On ne peut que spéculer. Il y a eu une publicité pour le film Nosferatu, quelque chose qu’on appellerait aujourd’hui un publi-rédactionnel. Il s’agissait d’une publicité en pleine page présentée comme un article, intégralement illustré par Albin Grau. Das cet article, il explique qu’il a pour la première fois entendu parler l’histoire d’un vampire par l’entremise d’un de ses contacts sur le front. On ne sait pas, à l’heure actuelle, si l’anecdote est vraie. Ce que je ne peux qu’imaginer, néanmoins, c’est ce qu’à pu être l’expérience des horreurs de la Première Guerre mondiale, dont on a une idée uniquement au travers des films et des livres, comme À l’ouest rien de nouveau de Erich Maria Remarque. Quand on est confronté à la guerre des tranchées, aux attaques de gaz, et au combat au corps à corps, il y a de quoi douter de l’existence d’un dieu unique et juste, et matière à remettre en question son unicité et sa position dans le monde. L’expressionnisme, par son cri, reflétait la réaction des hommes face aux horreurs inimaginables qu’ils ont vécues sur le front, dans les dernières années du XVIIIe siècle. Un mouvement issu des innombrables esprits qui avaient déjà propulsé le mouvement occulte au cœur de la société. Renforcé par les expériences terrifiantes de la Première Guerre mondiale, je crois qu’il est tout à fait compréhensible qu’Albin Grau ait été amené à s’intéresser à ce sujet.

Grau est principalement mentionné comme directeur artistique de Nosferatu. Mais avons-nous des informations sur son implication dans le scénario, attribué à Henrik Galeen ? Comment Galeen, Grau et Murnau se sont-ils réparti le travail lors de la création de Nosferatu ?

* [CONSIGNES]
1. Selon l'extrait sur Albin Grau et Nosferatu, qui a intégralement illustré la publicité en pleine page consacrée au film ?
2. Continuez l'extrait sur Albin Grau et Nosferatu à la suite de sa dernière phrase.

[Lignes pour localiser les éléments décrits]
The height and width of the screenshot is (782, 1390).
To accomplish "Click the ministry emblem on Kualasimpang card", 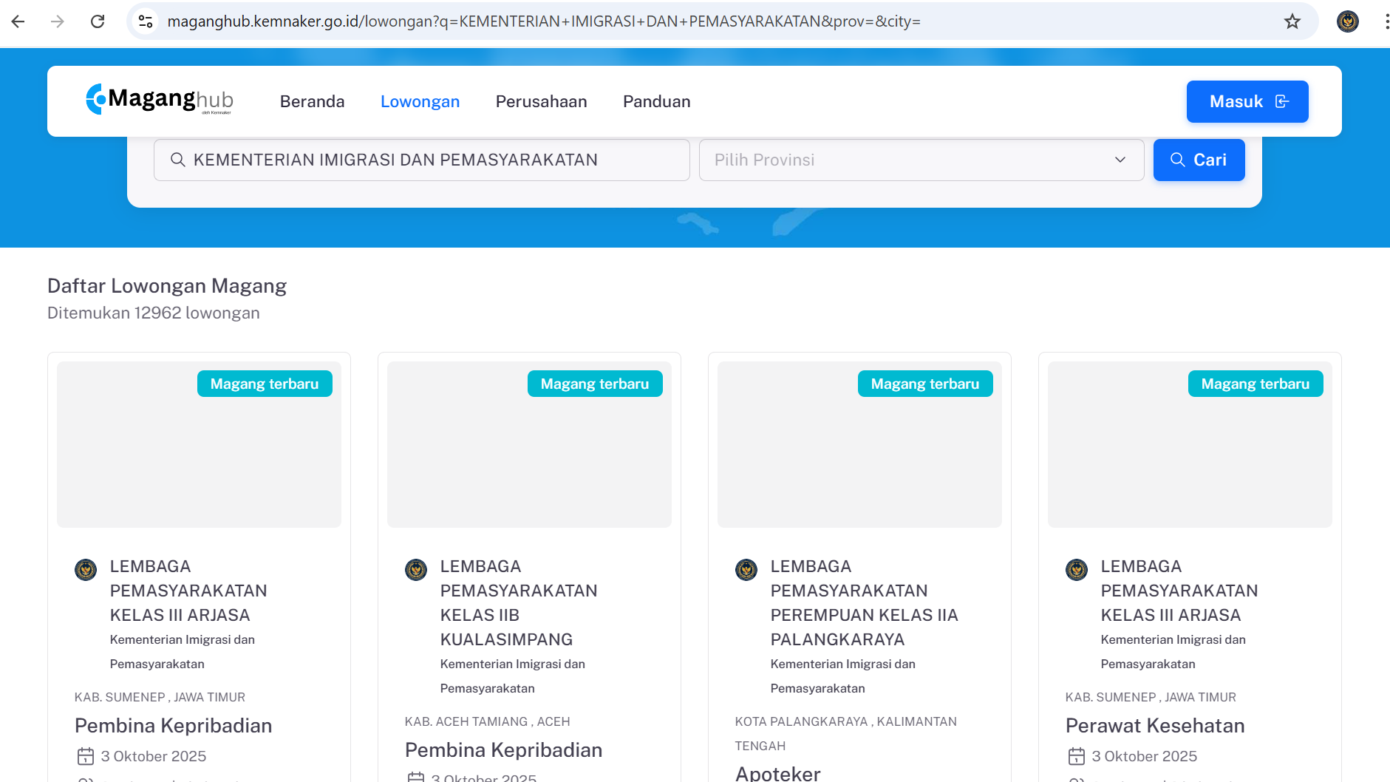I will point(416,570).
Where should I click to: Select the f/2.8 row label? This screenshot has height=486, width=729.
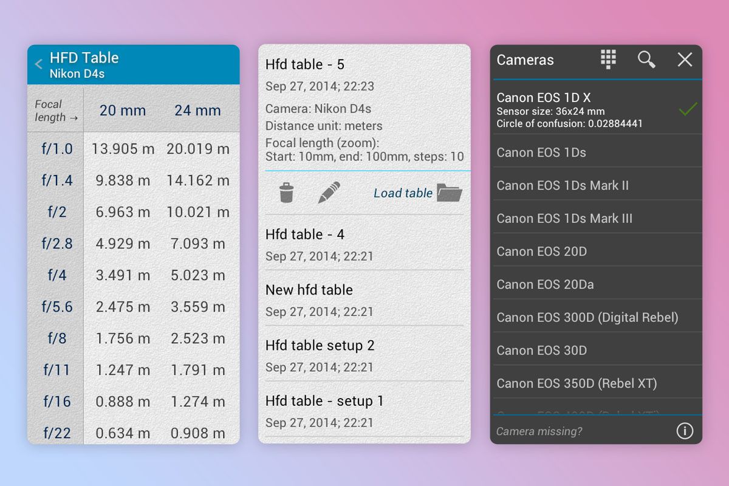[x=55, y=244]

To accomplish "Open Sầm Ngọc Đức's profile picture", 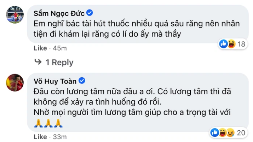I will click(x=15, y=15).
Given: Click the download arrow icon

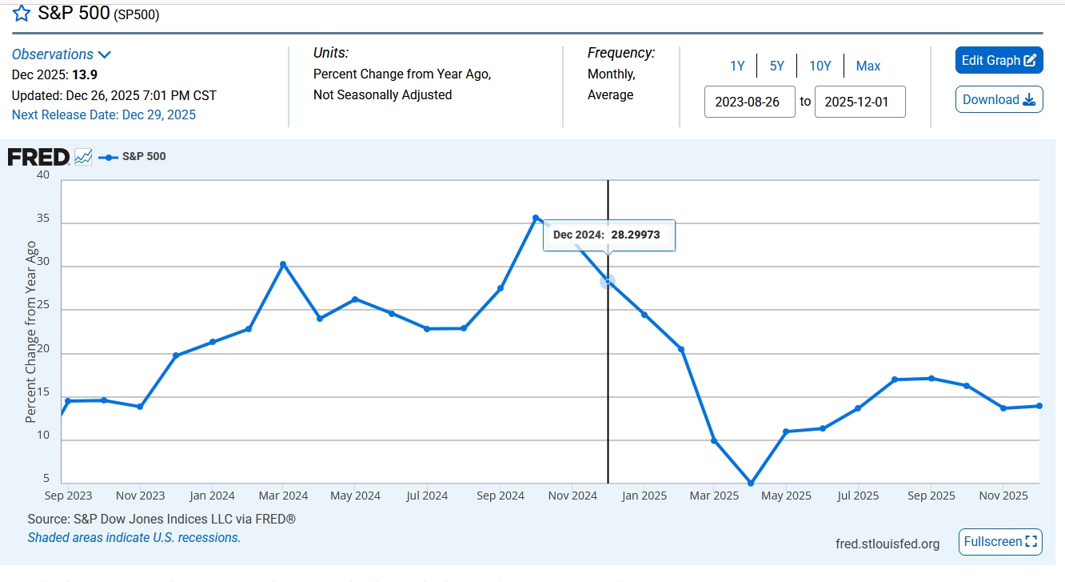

* [RÉPONSES PAR CONSIGNE]
1. Albin Grau.

2.
Là aussi, on ne peut que spéculer. Ce que je peux dire, en revanche, c’est que parmi ces personnages, il ne faut pas omettre le partenaire d’affaire de Grau, Enrico Diekmann, qu’il a probablement rencontré dans la loge, parce qu’ils s’adressaient l’un à l’autre en tant que « frère ». Il faut aussi avoir en tête que le financement du film se fait à travers les cercles occultes. Le Baron von Grünau est une figure centrale dans la réalisation du film. Le choix du lieu revient totalement à Grau et Diekmann, peut-être même au Baron vin Grünau, tous trois venant du milieu occulte. A Galeen, on confie la réécriture du scénario de Dracula, mais quand on constate comment Albin Grau a méticuleusement choisi ses lieux pour ses décors et ses éclairages, c’est évident qu’il a dû ne serait-ce que structurer le script en binôme avec Galeen. De plus, les scènes extérieures sont complètement inhabituelles pour l’époque, car les tournages se faisaient en studio. Le scénario a donc dû être partiellement adapté à cette situation de prises de vue en extérieur, et a également été modifié de manière spontanée. Le fait que Murnau a fait des changements manuscrits au script de Galeen est documenté.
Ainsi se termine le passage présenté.